Imprensa Nacional - A Idade do Papel
Art Direction / Editorial / Print
A Idade do Papel [The Age of Paper] is a two-volume collection published by Imprensa Nacional and directed by Miguel Figueira de Faria, dedicated to the art of Portuguese engraving. This first volume focuses in particular on the life of Joaquim Carneiro da Silva (1732–1818), the first master engraver at the Portuguese Royal Printing House, an indispensable educator and key figure in the visual culture of the Enlightenment in Portugal.
As a tribute to such a remarkable figure and such a noble field, the book is an ode to graphic arts. A unique waltz between typographic choices, visual details, paper selection and print finishes. As a way of drawing even closer to the work of this singular master engraver, each chapter opens with the step-by-step method he developed for drawing printing letterforms.
As a creative artefact, this book pays very particular homage to the ingenuity and artistry of Joaquim Carneiro da Silva.
As a way of drawing even closer to the work of this singular master engraver, each chapter opens with the step-by-step method he developed for drawing printing letterforms.
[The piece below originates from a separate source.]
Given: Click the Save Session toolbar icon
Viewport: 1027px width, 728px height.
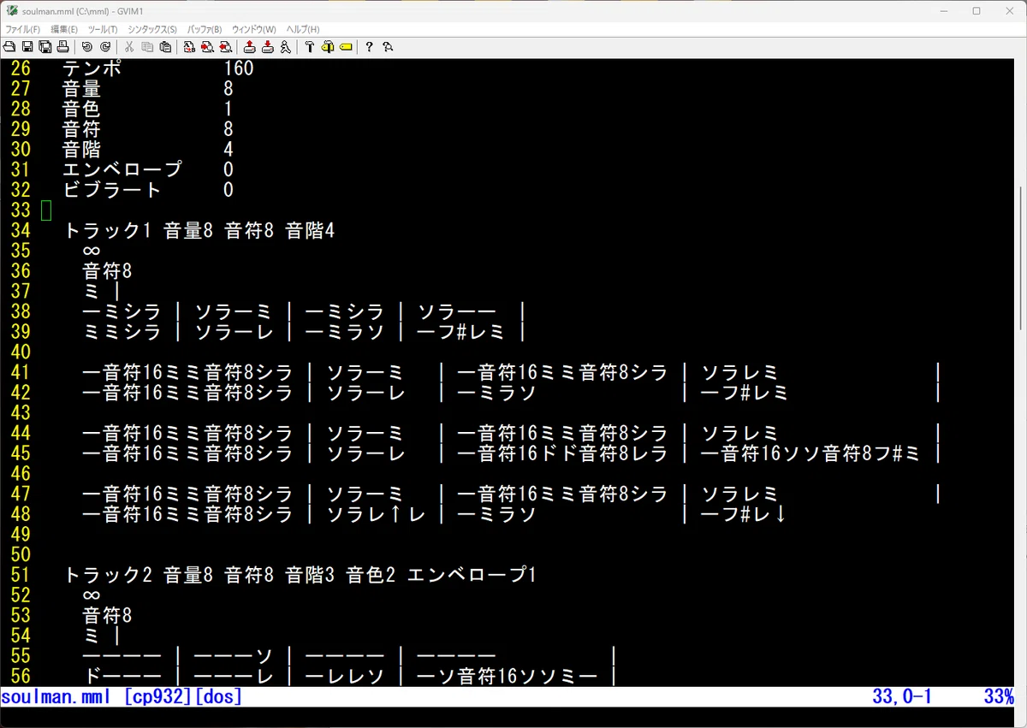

A Idade do Papel — Volume 2
The second volume of A Idade do Papel — Cultura Visual em Portugal, das Luzes à Revolução [Visual Culture in Portugal, from the Enlightenment to the Revolution] — confirms and deepens the editorial identity of the collection, while finding a voice of its own. The cover, in choosing metallic paper as its starting point, anchors the book in the materiality of the very craft it documents. And the typographic relief overprinting transforms the first encounter into an act of slow reading and tactile discovery, coherent with a volume dedicated to the printed image. The chapter openings, by sequencing the engraving process throughout the book, create a visual narrative that accompanies and illuminates the academic text, offering the reader a sensory thread that translates, in image, the progression of the themes.
The result is a book that practises what it studies: it uses printing, paper and ink as a vehicle for reflecting on the power those very means had in transforming Portuguese visual culture.
The chapter openings, by sequencing the engraving process throughout the book, create a visual narrative that accompanies and illuminates the text.